How to dissociate Lertxundi’s films from their music and the particular songs that she uses? Remember (Walking in the Sand) by the Shangri-Las, Hoagy Lands’ My Tears Are Dry (in a film that implicitly references another song, Ella Fitzgerald’s All My Life) … In WORDS, PLANETS the song is Faine Jade’s Just Can’t Let You Go.

Songs were her first foray into “words.” For because of the emotional intensity of the lyrics, the words are impossible to ignore. Music cannot only be a background for the images. These are songs about heartbreak and loss which require one’s full engagement.

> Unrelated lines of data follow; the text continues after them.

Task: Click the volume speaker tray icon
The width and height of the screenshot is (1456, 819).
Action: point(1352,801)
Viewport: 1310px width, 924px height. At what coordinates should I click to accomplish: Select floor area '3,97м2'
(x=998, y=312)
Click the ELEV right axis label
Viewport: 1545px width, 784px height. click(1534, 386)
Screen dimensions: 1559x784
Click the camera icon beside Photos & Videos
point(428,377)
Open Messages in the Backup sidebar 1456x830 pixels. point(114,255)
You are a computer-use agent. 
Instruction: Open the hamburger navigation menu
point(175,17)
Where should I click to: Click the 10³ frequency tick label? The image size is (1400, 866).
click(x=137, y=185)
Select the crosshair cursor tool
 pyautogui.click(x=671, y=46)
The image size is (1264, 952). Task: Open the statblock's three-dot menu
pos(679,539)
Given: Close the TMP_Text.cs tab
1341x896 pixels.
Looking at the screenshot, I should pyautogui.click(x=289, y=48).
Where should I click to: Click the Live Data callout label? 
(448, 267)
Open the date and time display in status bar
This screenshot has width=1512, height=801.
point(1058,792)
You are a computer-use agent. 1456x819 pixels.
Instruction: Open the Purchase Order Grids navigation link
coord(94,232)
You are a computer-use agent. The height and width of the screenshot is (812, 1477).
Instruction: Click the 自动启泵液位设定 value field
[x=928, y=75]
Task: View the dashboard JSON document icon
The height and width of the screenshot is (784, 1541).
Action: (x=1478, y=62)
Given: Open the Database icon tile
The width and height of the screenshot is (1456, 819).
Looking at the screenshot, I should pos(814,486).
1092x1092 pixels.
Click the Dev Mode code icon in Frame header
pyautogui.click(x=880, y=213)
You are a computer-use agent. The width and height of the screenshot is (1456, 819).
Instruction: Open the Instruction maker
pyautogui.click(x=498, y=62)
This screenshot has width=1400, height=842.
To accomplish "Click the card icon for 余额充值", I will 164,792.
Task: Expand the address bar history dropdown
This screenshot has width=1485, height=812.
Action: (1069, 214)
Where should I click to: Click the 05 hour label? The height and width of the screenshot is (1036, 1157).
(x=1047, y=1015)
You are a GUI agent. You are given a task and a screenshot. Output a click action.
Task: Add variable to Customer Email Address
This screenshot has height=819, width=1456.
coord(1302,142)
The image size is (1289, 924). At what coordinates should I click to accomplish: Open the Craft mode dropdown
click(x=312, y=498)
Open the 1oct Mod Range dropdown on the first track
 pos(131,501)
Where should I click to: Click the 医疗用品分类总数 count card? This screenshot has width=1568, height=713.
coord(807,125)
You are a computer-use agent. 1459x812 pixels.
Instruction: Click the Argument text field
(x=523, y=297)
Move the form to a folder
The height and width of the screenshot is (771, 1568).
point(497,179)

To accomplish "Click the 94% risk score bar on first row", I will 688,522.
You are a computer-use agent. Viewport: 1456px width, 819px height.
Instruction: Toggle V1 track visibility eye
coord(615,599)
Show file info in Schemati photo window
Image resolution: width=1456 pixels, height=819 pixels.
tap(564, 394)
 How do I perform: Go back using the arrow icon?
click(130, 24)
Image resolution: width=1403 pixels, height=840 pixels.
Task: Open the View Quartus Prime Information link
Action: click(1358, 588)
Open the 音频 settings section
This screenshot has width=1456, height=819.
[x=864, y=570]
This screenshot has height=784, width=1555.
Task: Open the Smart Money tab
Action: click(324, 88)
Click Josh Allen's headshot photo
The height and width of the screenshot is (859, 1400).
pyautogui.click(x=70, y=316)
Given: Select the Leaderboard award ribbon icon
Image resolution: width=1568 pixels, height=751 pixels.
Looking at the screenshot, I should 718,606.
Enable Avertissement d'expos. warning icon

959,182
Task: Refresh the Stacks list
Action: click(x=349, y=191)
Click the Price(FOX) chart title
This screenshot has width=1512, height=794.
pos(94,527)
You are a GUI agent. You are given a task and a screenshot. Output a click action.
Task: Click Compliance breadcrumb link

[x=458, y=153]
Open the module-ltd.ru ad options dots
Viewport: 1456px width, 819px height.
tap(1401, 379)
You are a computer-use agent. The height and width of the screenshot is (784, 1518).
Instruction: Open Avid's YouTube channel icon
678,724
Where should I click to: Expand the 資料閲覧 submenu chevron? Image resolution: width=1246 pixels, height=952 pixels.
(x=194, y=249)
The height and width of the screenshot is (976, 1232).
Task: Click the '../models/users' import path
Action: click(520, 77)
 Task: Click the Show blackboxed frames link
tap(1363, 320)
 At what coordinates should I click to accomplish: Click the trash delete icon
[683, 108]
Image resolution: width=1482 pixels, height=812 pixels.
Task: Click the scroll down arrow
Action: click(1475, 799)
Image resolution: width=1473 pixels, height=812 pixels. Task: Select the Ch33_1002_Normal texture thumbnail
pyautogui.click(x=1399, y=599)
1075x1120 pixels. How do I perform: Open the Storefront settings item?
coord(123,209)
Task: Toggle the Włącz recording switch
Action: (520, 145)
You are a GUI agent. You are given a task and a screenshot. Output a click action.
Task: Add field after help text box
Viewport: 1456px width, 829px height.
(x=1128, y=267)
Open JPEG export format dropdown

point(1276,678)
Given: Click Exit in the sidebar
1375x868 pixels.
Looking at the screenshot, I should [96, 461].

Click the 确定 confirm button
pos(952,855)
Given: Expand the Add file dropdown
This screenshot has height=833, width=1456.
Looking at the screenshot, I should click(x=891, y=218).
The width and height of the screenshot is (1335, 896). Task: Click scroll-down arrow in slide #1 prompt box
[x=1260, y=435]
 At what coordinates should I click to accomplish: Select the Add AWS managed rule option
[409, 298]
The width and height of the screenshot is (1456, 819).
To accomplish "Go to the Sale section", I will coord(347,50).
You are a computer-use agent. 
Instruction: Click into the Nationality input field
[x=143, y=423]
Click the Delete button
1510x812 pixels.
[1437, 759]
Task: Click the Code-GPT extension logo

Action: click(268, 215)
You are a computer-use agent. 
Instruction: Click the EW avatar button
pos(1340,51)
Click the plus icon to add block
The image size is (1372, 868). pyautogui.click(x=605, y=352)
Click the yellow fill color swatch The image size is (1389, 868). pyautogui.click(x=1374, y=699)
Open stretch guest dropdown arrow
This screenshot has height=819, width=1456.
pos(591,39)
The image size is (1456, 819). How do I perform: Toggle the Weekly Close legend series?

And here’s the irony: Lertxundi exposes the process of making a soundtrack (here quite literally, as someone plays music to the projection of the film’s rushes); a technique that should put the spectator in a distanced, analytical, self-aware position. But because of the choice of music, one cannot help being carried away by feelings, having exactly the kind of emotional response that music in (narrative, industrial) film is expected to produce.

Throughout her work, there is friction between two opposite and opposing forces: one distanced, intellectual, conceptual, ironic even; the other sentimental, intimate, sensuous, intuitive. Foregrounding the tensions between construction and reality inherent to the process of filmmaking, her films read as open narratives. They also read as poems.


Maria Palacios Cruz is a film curator and Deputy Director at LUX.